L’éclatement de la bulle technologique en 2001, si elle a freiné considérablement l’intérêt des investisseurs pour les réseaux de télécommunications optiques longue distance et sous-marins, a donné un essor accru au développement des réseaux métros, ces derniers retenant maintenant une attention particulière auprès des opérateurs. Les réseaux dits métros ont une longueur d’environ 200km et se situent donc entre les réseaux dits locaux et les réseaux longues distances.

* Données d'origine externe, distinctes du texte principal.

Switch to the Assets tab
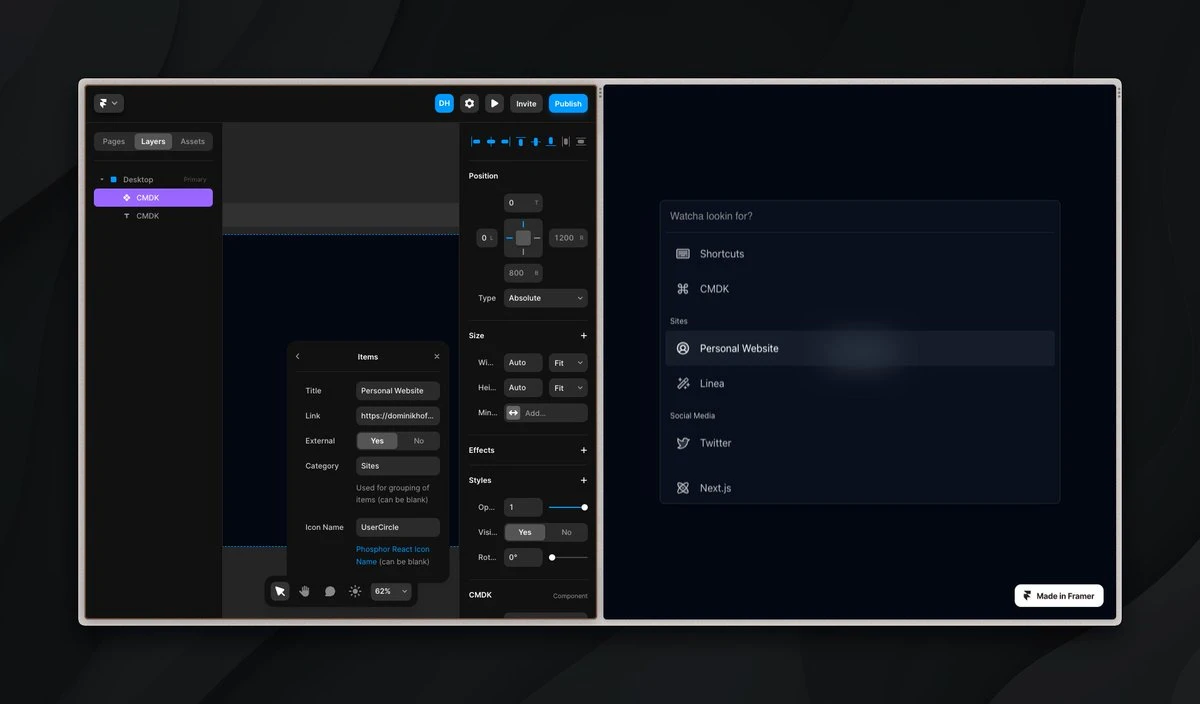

Dans les grandes agglomérations l’usage de plus en plus important d’Internet et la demande croissante des services (ESCON, Gigabit Ethernet, FDDI, Vidéo Numérique …) va imposer de repenser les réseaux en termes de débit et de flexibilité : ils doivent devenir évolutifs et reconfigurables pour s’adapter aux nouvelles applications. Les réseaux de demain ne seront plus un simple moyen de transport de l’information, mais un véritable système de distribution. Afin d’offrir aux fournisseurs d’accès la possibilité d’accroître la capacité des réseaux, demandée par les utilisateurs, les futurs réseaux devront impérativement répondre aux besoins suivants :

  • Bas coût
  • Très haut degré de reconfiguration permettant de s’adapter très rapidement et efficacement à de nouvelles demandes, non envisagées aujourd’hui
  • Flexibilité autorisant la propagation de différents types de signaux et acceptant la connexion de nombreux types d’équipements : téléphones, ancien appareillages, SONET/SDH, ATM et IP.

Pour répondre à ce cahier des charges, la technologie de multiplexage en longueur d’onde (DWDM) sera incontournable pour permettre l’augmentation de débit des réseaux existants ainsi que des nouveaux câbles optiques, intégrant les fibres optiques de dernière génération ( NZDSF, microstructurée air – silice ). Tout système DWDM standard utilise des amplificateurs à fibres dopées erbium (EDFA) pour l’amplification optique des différentes longueurs d’onde soit dans les bandes C (1530-1565 nm), soit dans la bande L (1570-1610 nm). La non-uniformité de la courbe de gain des amplificateurs entraîne une forte perturbation dans les systèmes DWDM sur le rapport signal/bruit des différents canaux : pour pallier ce problème, des filtres aplatisseurs de gain sont utilisés (acousto-optiques, fibres à réseaux de Bragg, réseaux longue période,…) mais augmentent considérablement le coût de l’étage amplificateur. Si ce surcoût est toléré sur les réseaux longues distances, il est prohibitif pour les réseaux métros. La conception et la réalisation de nouveaux amplificateurs fibrés incluant dans la même structure les fonctions de gain et de filtre est donc très demandée et permettront de réaliser à faible coût des réseaux supportant de forts débits grâce à la technique DWDM.

Trois voies seront explorées pour atteindre cet objectif :

  • Conception et développement d’une fibre optique amplificatrice à profil d’indice radial spécifique entraînant un gain intrinsèquement plat dans la bande C (1530  1565 nm), puis dans la bande L (1570-1610 nm).
  • Conception et développement d’une fibre optique amplificatrice à profil et dopage spécifique à gain plat dans la bande C+ (1530 nm – >1570 nm)
  • Conception et développement d’une fibre optique amplificatrice microstructurée à gain plat dans les bandes C, C+ et L.